Rewrite the records, starting at the beginning and ending with the line that contains "January 2018 (135, 490)", replacing "ORDERING INFO" with "ORDER DETAILS" and leaving everything else unchanged.

═════ Material ═════

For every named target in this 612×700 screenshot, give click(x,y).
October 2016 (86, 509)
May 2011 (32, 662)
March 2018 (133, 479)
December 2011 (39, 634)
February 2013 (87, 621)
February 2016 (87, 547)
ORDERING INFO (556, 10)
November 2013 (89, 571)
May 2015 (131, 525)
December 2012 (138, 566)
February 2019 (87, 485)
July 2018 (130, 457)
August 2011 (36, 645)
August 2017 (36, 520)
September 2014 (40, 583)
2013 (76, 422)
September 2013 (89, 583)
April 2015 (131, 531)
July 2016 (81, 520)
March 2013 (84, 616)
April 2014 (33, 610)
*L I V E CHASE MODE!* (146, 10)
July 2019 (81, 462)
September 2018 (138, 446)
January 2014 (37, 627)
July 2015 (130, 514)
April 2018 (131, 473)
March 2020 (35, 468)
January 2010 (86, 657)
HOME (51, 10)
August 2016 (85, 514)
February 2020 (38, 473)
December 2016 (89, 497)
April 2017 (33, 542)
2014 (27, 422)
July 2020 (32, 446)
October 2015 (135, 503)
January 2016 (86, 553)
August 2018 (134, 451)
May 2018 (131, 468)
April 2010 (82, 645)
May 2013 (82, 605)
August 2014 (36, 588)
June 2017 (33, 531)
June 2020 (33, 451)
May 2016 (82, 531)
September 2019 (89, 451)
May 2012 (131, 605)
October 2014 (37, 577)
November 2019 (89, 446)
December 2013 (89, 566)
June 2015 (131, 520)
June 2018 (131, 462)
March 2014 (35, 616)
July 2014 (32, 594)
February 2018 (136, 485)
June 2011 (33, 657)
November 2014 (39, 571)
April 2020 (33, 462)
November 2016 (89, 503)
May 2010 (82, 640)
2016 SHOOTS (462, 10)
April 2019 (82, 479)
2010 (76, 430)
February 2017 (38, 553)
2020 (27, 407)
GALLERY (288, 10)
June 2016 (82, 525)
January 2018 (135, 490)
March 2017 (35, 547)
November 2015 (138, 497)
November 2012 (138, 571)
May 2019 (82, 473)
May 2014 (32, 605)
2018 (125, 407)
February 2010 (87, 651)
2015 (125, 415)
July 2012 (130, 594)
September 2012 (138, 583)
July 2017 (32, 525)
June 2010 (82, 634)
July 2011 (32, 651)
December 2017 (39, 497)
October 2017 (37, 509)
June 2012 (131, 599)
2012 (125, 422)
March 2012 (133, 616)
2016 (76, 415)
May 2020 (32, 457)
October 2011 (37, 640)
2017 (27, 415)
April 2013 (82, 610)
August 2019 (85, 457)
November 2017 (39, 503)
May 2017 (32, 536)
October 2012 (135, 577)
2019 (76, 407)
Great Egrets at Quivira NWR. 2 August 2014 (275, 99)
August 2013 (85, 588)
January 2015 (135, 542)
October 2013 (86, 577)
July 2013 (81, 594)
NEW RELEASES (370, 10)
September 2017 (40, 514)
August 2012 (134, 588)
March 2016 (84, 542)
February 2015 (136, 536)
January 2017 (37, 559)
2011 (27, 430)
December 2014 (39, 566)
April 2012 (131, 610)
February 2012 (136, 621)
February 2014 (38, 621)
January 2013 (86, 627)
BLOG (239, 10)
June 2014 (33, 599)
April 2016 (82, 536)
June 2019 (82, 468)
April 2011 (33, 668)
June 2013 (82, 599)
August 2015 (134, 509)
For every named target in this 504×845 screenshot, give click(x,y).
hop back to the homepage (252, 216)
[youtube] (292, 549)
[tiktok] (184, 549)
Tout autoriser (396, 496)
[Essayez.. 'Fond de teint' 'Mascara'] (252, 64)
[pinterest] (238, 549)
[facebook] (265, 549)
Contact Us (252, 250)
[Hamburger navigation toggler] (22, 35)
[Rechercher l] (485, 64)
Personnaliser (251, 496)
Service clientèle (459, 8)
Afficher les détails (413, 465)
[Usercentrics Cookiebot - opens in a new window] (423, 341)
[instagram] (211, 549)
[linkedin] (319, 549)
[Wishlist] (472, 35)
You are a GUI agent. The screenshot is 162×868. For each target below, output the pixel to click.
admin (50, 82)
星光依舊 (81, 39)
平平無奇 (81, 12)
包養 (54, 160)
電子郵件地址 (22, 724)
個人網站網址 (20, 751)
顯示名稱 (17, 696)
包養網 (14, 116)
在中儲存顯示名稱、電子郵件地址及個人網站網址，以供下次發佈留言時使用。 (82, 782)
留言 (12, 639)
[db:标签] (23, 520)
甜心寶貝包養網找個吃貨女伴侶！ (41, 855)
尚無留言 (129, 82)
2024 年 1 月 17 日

═════

Exercise solution:
For every named target in this 612×700 screenshot, give click(x,y).
October 2016 (86, 509)
May 2011 (32, 662)
March 2018 (133, 479)
December 2011 (39, 634)
February 2013 (87, 621)
February 2016 (87, 547)
ORDER DETAILS (556, 10)
November 2013 (89, 571)
May 2015 (131, 525)
December 2012 (138, 566)
February 2019 (87, 485)
July 2018 (130, 457)
August 2011 (36, 645)
August 2017 (36, 520)
September 2014 (40, 583)
2013 (76, 422)
September 2013 (89, 583)
April 2015 (131, 531)
July 2016 (81, 520)
March 2013 (84, 616)
April 2014 (33, 610)
*L I V E CHASE MODE!* (146, 10)
July 2019 (81, 462)
September 2018 (138, 446)
January 2014 (37, 627)
July 2015 (130, 514)
April 2018 (131, 473)
March 2020 (35, 468)
January 2010 (86, 657)
HOME (51, 10)
August 2016 (85, 514)
February 2020 (38, 473)
December 2016 (89, 497)
April 2017 (33, 542)
2014 (27, 422)
July 2020 (32, 446)
October 2015 (135, 503)
January 2016 (86, 553)
August 2018 (134, 451)
May 2018 (131, 468)
April 2010 (82, 645)
May 2013 (82, 605)
August 2014 (36, 588)
June 2017 (33, 531)
June 2020 (33, 451)
May 2016 (82, 531)
September 2019 (89, 451)
May 2012 (131, 605)
October 2014 (37, 577)
November 2019 (89, 446)
December 2013 (89, 566)
June 2015 (131, 520)
June 2018 (131, 462)
March 2014 (35, 616)
July 2014 (32, 594)
February 2018 (136, 485)
June 2011 (33, 657)
November 2014 (39, 571)
April 2020 (33, 462)
November 2016 (89, 503)
May 2010 (82, 640)
2016 SHOOTS (462, 10)
April 2019 (82, 479)
2010 (76, 430)
February 2017 (38, 553)
2020 (27, 407)
GALLERY (288, 10)
June 2016 (82, 525)
January 2018 (135, 490)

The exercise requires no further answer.